Самым колоритным из жителей здешних лесов был
легендарный атаман Кудеяр. Он жил в шестнадцатом
столетии и наводил ужас не только на простых
орловских обывателей, но и практически на всю
среднюю полосу России. Газета “Орловские
губернские ведомости” сообщала о нем: “Этот
где-где не разбойничал!
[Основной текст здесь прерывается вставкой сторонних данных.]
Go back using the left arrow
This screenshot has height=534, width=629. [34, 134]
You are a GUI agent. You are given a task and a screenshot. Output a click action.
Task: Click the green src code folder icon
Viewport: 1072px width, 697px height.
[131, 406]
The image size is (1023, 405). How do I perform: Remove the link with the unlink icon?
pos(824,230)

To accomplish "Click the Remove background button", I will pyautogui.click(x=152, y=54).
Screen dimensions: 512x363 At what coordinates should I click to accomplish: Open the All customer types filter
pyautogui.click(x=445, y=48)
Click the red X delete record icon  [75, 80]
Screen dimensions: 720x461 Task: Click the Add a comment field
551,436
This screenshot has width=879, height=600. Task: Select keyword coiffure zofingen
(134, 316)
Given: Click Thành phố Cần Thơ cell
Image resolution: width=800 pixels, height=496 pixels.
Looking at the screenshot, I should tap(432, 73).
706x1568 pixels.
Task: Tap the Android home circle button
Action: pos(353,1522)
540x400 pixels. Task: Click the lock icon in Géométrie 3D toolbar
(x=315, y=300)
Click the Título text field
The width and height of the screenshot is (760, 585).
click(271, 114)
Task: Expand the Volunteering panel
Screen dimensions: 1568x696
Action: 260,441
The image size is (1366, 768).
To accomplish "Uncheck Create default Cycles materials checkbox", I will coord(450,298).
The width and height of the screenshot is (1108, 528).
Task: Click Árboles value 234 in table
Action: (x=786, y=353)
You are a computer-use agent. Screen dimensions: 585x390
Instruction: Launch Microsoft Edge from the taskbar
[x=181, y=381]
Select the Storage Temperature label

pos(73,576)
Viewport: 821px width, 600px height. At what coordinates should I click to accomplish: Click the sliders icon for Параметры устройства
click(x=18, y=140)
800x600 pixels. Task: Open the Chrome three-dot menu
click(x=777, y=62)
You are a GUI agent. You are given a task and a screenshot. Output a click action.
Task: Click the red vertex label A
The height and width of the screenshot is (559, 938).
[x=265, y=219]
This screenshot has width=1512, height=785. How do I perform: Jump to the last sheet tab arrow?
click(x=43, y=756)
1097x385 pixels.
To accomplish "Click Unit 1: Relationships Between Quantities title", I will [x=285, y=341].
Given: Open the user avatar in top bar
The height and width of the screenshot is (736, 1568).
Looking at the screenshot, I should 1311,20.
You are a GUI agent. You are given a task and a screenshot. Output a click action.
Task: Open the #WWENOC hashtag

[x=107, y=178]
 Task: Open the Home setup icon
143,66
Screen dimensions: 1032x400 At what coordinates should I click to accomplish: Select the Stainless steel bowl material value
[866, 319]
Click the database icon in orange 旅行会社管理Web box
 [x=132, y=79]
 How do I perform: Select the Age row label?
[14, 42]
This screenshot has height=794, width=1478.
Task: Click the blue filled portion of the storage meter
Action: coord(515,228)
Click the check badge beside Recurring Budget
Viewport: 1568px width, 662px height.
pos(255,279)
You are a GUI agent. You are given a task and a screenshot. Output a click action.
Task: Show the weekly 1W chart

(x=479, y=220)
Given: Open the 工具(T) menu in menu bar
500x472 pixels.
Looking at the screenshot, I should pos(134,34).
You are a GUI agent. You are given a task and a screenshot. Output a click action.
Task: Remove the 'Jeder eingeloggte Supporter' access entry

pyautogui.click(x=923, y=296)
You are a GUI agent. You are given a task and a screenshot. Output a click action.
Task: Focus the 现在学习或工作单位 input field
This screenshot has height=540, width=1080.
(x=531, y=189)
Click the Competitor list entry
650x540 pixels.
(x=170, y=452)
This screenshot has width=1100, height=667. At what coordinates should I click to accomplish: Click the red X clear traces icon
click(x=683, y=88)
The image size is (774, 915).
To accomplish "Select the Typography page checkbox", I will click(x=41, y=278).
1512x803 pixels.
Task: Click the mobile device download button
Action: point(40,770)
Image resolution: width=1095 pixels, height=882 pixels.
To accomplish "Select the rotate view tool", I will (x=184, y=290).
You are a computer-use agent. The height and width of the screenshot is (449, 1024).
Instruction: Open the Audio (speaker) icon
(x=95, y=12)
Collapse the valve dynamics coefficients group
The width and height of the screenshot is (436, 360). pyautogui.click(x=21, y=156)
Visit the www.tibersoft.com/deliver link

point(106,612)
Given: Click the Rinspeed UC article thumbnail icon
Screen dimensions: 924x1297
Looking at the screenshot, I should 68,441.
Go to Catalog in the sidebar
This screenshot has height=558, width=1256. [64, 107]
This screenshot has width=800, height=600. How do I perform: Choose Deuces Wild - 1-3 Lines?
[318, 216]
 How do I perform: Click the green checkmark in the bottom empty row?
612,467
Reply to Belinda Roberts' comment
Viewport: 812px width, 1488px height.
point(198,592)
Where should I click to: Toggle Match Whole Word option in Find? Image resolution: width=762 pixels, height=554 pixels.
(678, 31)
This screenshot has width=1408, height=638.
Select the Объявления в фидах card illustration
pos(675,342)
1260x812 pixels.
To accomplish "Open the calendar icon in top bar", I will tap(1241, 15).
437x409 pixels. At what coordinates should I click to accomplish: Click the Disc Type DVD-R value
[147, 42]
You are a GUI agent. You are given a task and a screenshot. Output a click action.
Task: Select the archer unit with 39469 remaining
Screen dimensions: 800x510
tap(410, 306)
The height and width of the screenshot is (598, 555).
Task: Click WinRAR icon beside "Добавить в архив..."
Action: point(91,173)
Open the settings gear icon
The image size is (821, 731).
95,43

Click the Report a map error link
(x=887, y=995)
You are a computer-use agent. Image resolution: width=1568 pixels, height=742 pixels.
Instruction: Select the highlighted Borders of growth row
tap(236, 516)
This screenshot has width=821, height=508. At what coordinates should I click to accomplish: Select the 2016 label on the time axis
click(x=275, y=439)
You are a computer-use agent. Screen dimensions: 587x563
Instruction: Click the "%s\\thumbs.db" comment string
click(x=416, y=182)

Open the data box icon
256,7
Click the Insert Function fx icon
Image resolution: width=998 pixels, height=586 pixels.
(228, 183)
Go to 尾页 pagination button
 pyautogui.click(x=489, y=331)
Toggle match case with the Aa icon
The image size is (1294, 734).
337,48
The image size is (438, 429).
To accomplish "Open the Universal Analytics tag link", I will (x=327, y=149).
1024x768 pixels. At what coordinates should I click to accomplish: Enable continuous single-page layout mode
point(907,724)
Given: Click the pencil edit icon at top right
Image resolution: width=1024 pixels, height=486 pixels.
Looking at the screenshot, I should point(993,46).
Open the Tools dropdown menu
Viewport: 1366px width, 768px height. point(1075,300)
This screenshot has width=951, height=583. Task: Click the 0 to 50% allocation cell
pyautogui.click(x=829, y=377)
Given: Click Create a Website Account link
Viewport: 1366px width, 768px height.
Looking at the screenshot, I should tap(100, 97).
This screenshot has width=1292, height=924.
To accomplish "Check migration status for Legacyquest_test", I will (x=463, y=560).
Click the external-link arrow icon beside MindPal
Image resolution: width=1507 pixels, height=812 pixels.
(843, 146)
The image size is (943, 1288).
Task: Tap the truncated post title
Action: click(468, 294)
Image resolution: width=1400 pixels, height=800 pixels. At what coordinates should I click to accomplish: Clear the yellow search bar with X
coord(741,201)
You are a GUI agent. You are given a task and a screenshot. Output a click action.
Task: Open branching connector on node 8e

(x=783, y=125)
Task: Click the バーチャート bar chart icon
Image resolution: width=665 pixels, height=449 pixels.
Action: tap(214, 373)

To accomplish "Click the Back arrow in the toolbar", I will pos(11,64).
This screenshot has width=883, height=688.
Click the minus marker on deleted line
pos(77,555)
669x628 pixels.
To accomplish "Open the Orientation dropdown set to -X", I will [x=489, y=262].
И к Калуге, и к Туле, и к
Рязани, и к Ельцу, и к Воронежу, и к Севску, и к
Брянску, и к Смоленску – везде побывал, везде
свои станы расставлял и много кладов позарыл в
землю, да все с проклятиями; страшный колдун был.
И какой поганой силой владел: раскинет на берегу
речки, озера, какого ручья полушубок или свиту и
ляжет спать; одним глазом спит, другим сторожит,
нет ли погони где; а там левый спи, правый сторожи
– так впеременку; а как завидит где сыщиков,
вскочит на ноги, бросит на воду полушубок, на чем
спал, и станет тот полушубок не полушубок, а лодка
с веслами; сядет Кудеяр в ту лодку, и поминай как
звали”.
Поговаривали, что разбойник этот был “пригож
лицом, статен телом, имел обширный ум и
богатырскую силу, во пиру был ласков, а во хмелю
весел”. Впрочем, не многие из тех, кто лично
сталкивался с атаманом, могли похвастаться
своими мемуарами. Большинству не удавалось
вырваться живым от этого злодея.
До сих пор исследователи российской старины не
оставляют Кудеяра своим пристальным вниманием.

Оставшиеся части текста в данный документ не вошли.